Colin Casse, who is director of HMRC’s Locations Programme, said the Bradford and Washington closure date extensions were driven by the fact that the department had a bigger workforce – now amounting to some 60,000 full-time-equivalent staff – than had been anticipated in 2015.

“While we remain committed to the overall strategy of moving to regional centres, we always knew that in a programme of this size and duration our plans would need to remain flexible to help us meet new challenges,” he said.

Casse added that keeping the Washington and Bradford offices open would also allow staff who could not move to the new regional centres to stay working for the department for longer.
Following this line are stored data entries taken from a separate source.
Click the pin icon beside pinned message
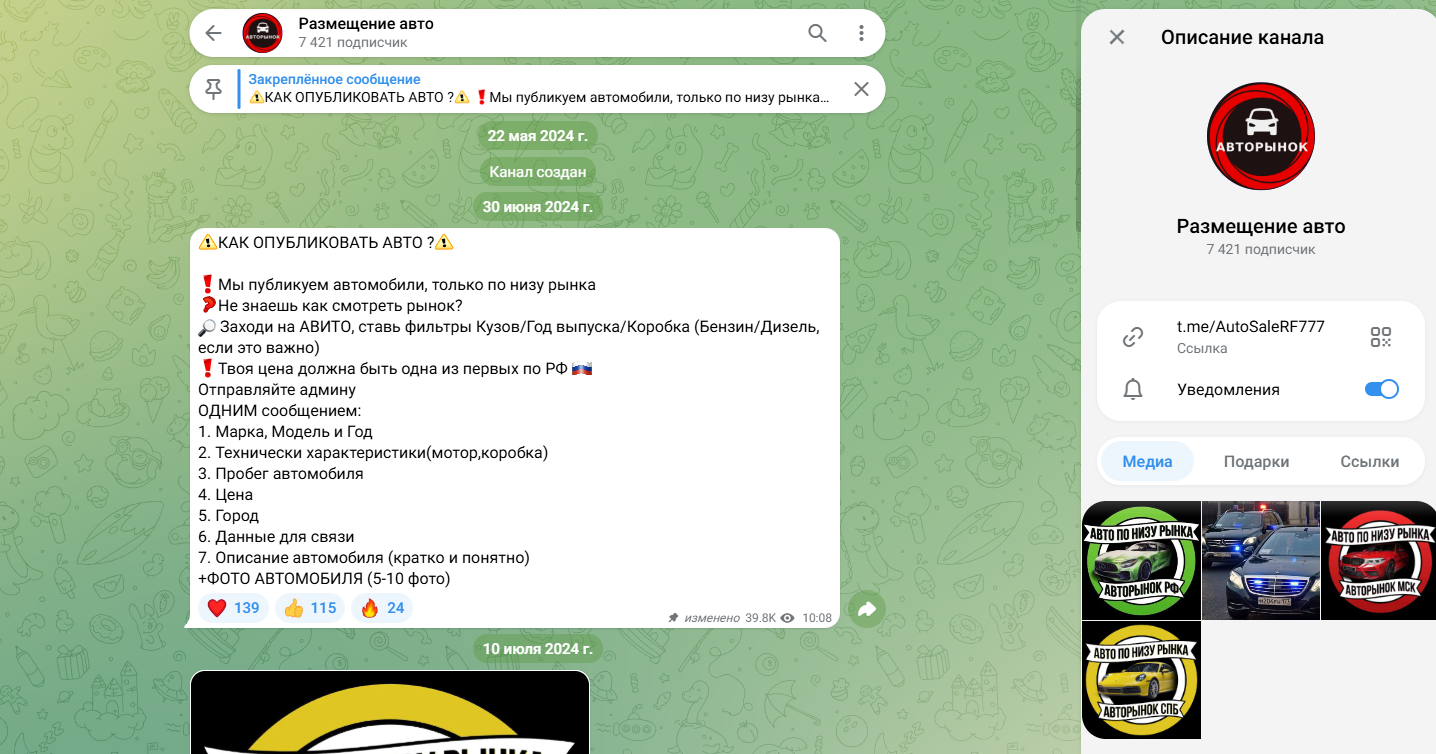 213,89
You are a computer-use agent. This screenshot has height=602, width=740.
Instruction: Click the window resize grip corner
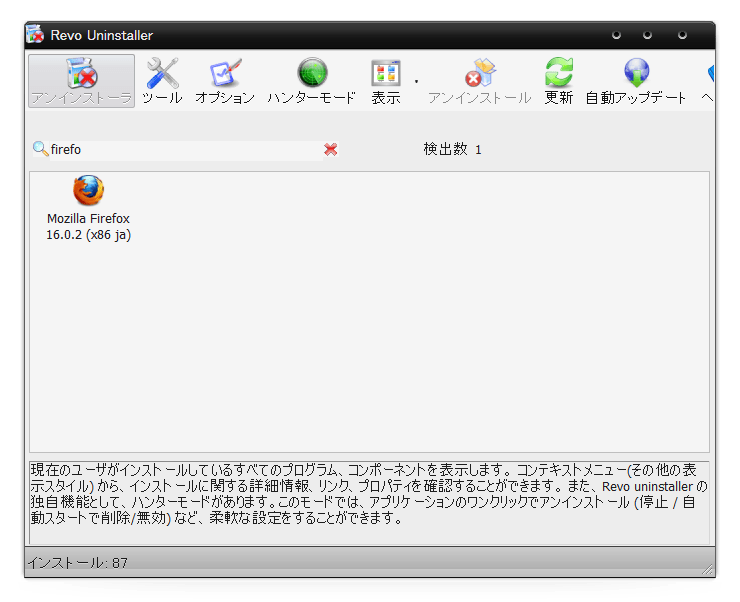click(x=708, y=569)
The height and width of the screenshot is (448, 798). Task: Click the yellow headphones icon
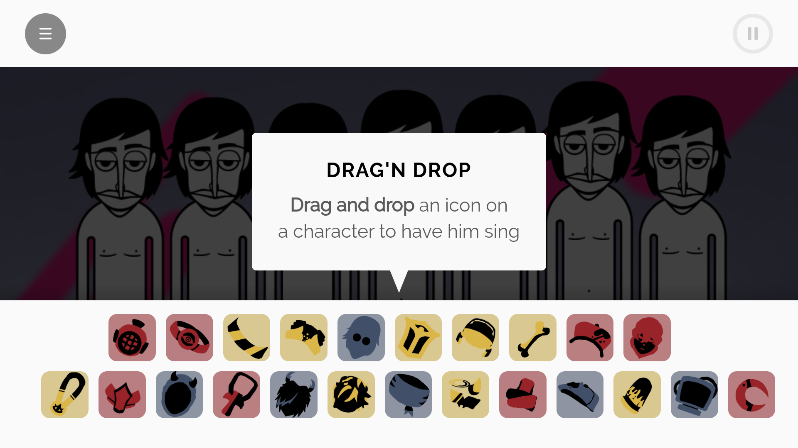pyautogui.click(x=475, y=338)
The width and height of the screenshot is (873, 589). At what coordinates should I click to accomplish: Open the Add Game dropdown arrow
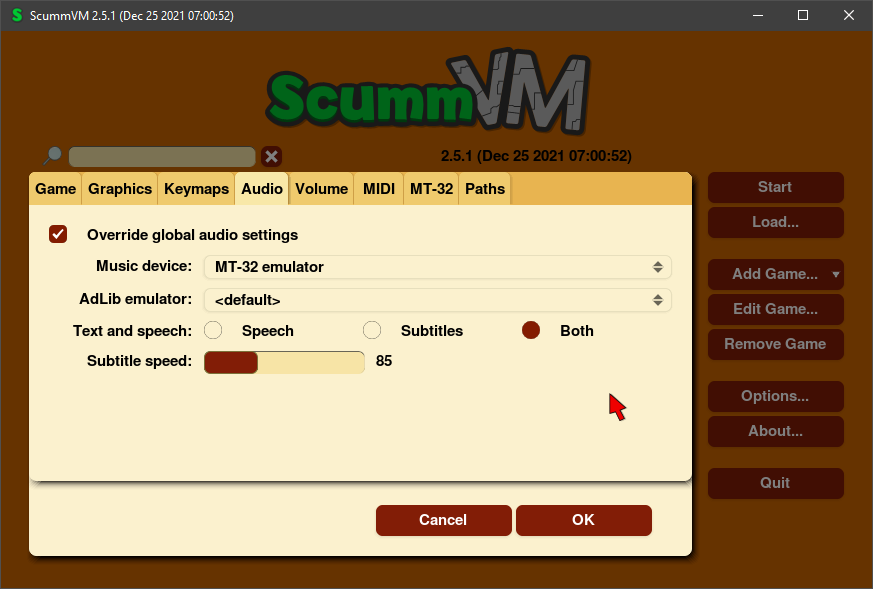pos(835,274)
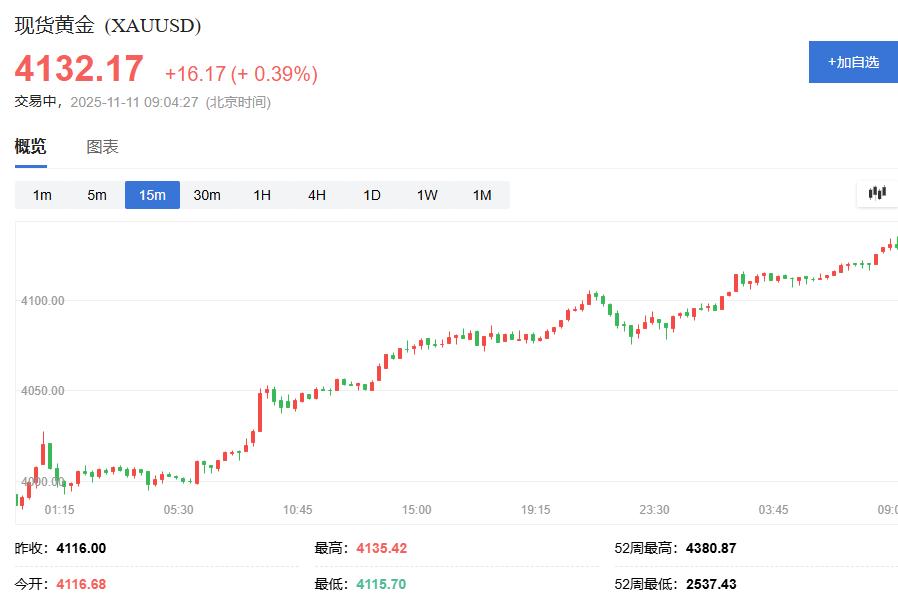This screenshot has height=594, width=898.
Task: Select the 4H timeframe
Action: (x=316, y=195)
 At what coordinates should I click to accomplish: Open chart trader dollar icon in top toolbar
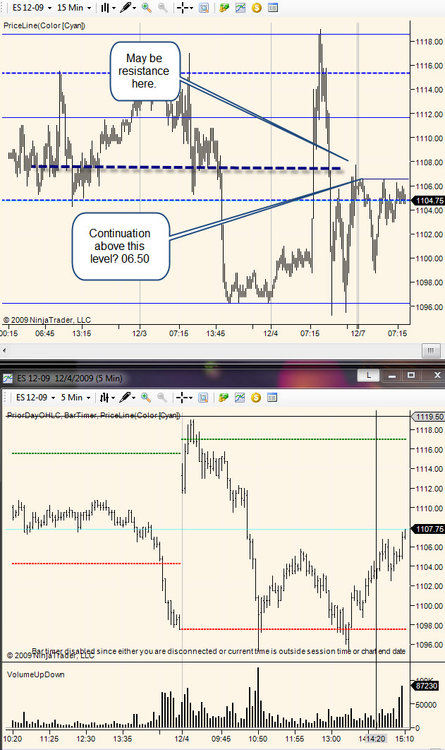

“We’ve always said we want as many people as possible to stay with us,” he said.

The hubs programme revolves around the consolidation of some 170 offices into 13 regional centres, five specialist sites and a London HQ. But it was drawn up months before the European Union referendum – the result of which has seen the civil service’s headcount increase by tens of thousands of staff.

HMRC said it had increased the size of  its Liverpool, Nottingham and Stratford regional centres, confirmed an Ipswich specialist site and a new transitional site in Preston as part of flexibilities in the programme.

Martin Kelsey, Revenue and Customs group secretary at the PCS union, said HMRC’s decision on Bradford and Washington was “clearly a positive” step that would retain “thousands of years” of tax and customs experience.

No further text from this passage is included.